**Quesiti**:
(A) Secondo il brano fornito, in quale giorno si festeggia Ederlezi?
(B) Per ciascuna affermazione indica se concorda con il brano fornito e cita le parole del testo che lo stabiliscono. (i) Mimoza abita a Fushë-Kruja da dopo il suo matrimonio. (ii) La casa di Mimoza è in muratura. (iii) Mimoza regala a Francesco un paio di calzature di lana.

**Brano fornito**:

• • •

Nonostante non abbia mai sentito parlare il Romanì , la parola non mi suona
nuova, e solo con l'aiuto del telefono capisco il perché: "Ederlezi" è il titolo
di una celebre canzone che fino ad allora
avevo creduto di Goran Bregović,
famosissimo interprete di musica balcanica che in questo caso ha ripreso un
motivo tradizionale rom. Ignara delle mie elucubrazioni musicali, Eri prosegue
la sua spiegazione: " Ederlezi è una festa di origine serbo-ortodossa che è
stata adottata dai rom dei Balcani. Si festeggia il 6 maggio, giorno della
rinascita, della primavera. La festa segna l'inizio del bel tempo: a partire da
quel momento gli uomini della comunità partono per i villaggi dell'Albania,
della Grecia e del Kosovo, per vendere vestiti e scarpe di seconda mano, o per
raccogliere e rivendere metalli. Spesso si muovono con la famiglia, ma poi
ritornano...". Il racconto mi affascina e chiedo i dettagli: "Immaginati una
festa tradizionale: dopo la processione alla Chiesa di Laç le famiglie si
riuniscono, si addobbano le case, ci si veste eleganti, si balla, ma soprattutto
si cucina l’agnello che viene sgozzato e dissanguato giorni prima...".
Una giovane donna viene incontro a Eri, la abbraccia e la bacia. Si chiama
Mimoza, e solo da quattro anni abita a Fushë-Kruja, da dopo il suo matrimonio.
Prima viveva con la sua famiglia, a Tirana, in una casa che rimpiange perché
molto più grande. Ci invita ad entrare e a verificare di persona quanto ci sta
raccontando. La sua abitazione non è in muratura, è un tendaggio allestito nel
cortile di un altro stabile, quello sì in mattoni, probabilmente dei suoceri.
Mimoza ha due figli, e dorme con loro su un letto, su cui ci invita a sedere.
Una prolunga si arrampica sul soffitto, per portare luce a una lampadina
penzolante. C'è anche un TV. Cerco di immaginare come possa essere ripararsi lì
dentro in caso di pioggia, ma non ci riesco. Tuttavia l'odore non è cattivo,
l'ambiente è ordinato e tenuto con estrema cura. Mimoza ci mostra delle
calzature di lana di sua produzione, e invita Francesco a provarne un paio
arcobaleno: è certa che siano della sua taglia, ha ragione, ed esultante gliele
regala. Vista l'eccellente ospitalità, ingenuamente attendo le stesse
attenzioni, ma vado incontro a una delusione: Francesco è il burri (uomo,
marito) di Eri, a lui e solo a lui gli oneri e gli onori.
Ad attenderci fuori da casa ci sono sempre più bambini, sempre più festanti. Io
e Francesco cerchiamo un po' goffamente di farli divertire, di giocare con loro.
Facciamo il piacevole errore di accennare un vola-vola, e scateniamo una vera e
propria competizione. Alzo lo sguardo e noto un uomo in fondo alla strada:
l'ultimo maschio adulto lo avevo visto dal meccanico. Faccio un cenno di saluto
ma non sono ricambiato; Francesco, ben più esperto, anticipa i miei pensieri.
"Non accettare alcuna provocazione, spesso lo fanno apposta. Se ci pensi hanno
più che ragione: facciamo volare i loro figli, veniamo ricevuti dalle loro
donne... Ma noi chi siamo?".

• • •

**Dati forniti**:
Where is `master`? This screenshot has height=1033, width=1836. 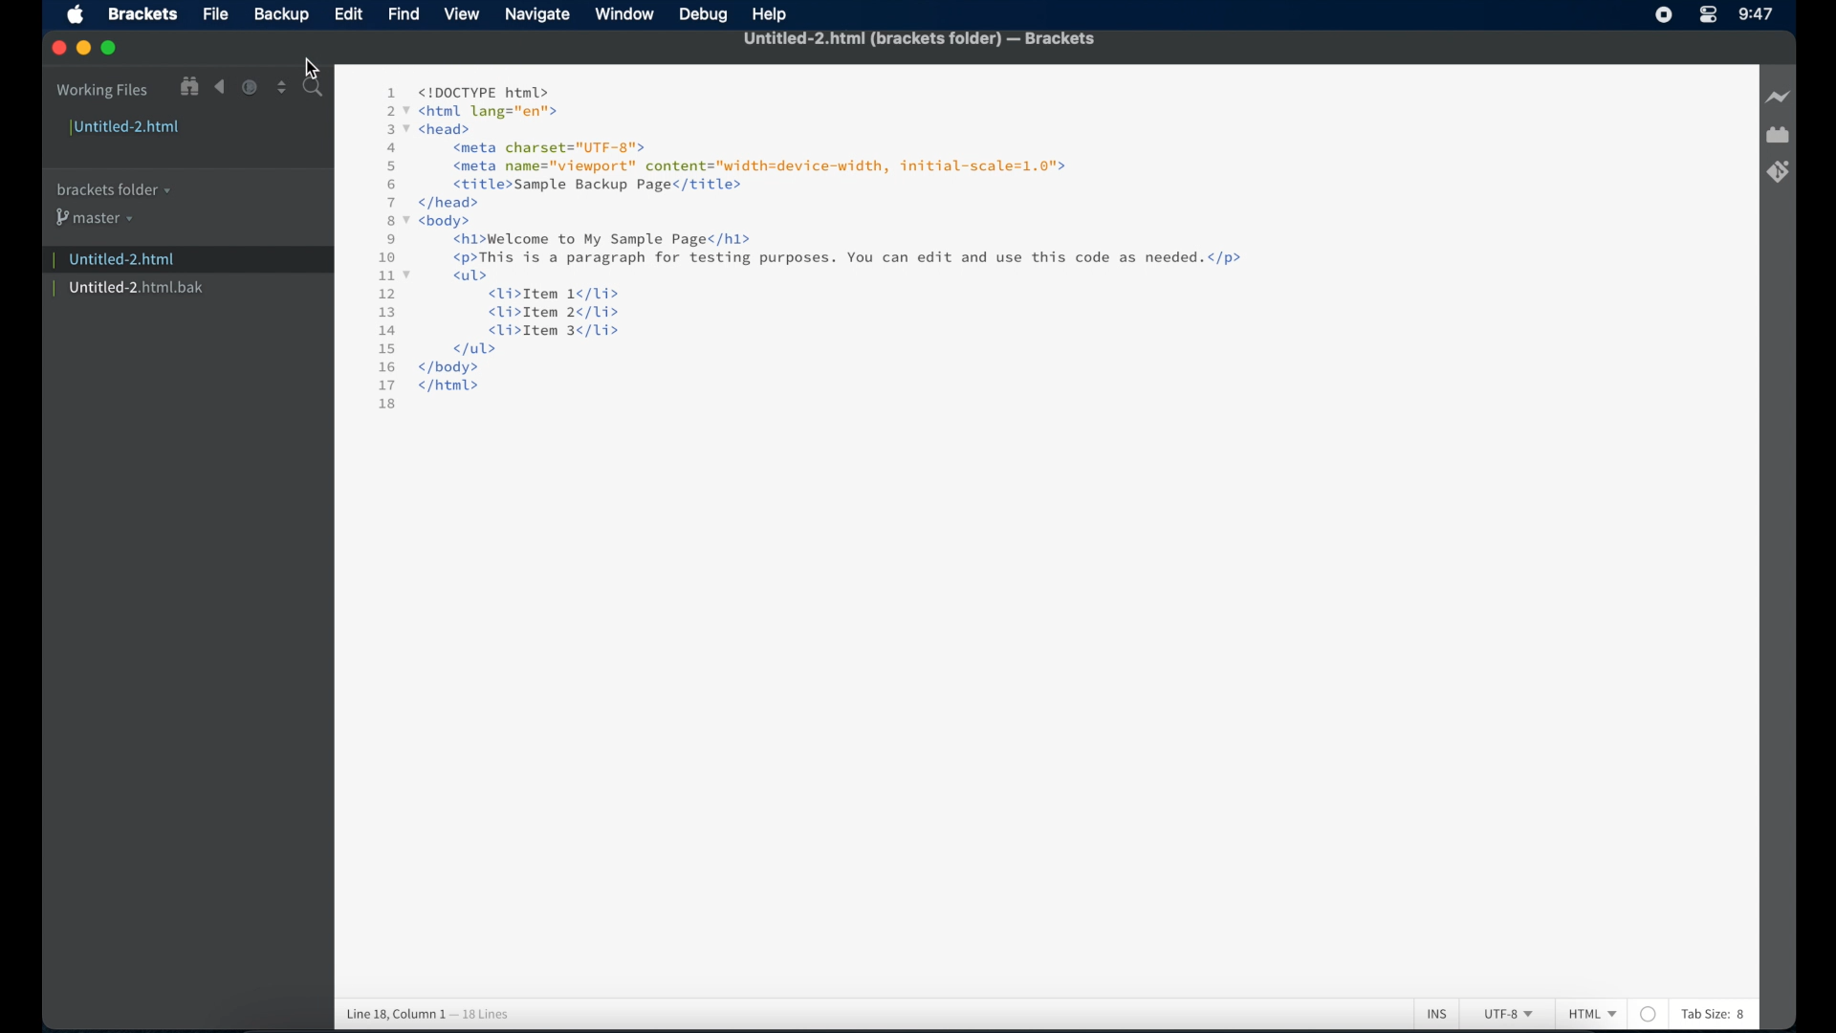
master is located at coordinates (93, 217).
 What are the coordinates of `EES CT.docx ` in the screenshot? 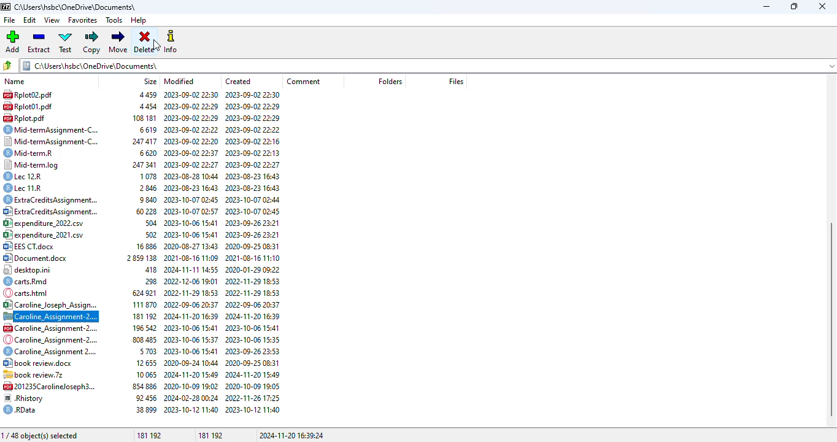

• • •

**Risposte**:
(A) Il 6 maggio.

(B)
(i) Sì: «solo da quattro anni abita a Fushë-Kruja, da dopo il suo matrimonio».
(ii) No: «La sua abitazione non è in muratura».
(iii) Sì: «è certa che siano della sua taglia, ha ragione, ed esultante gliele regala».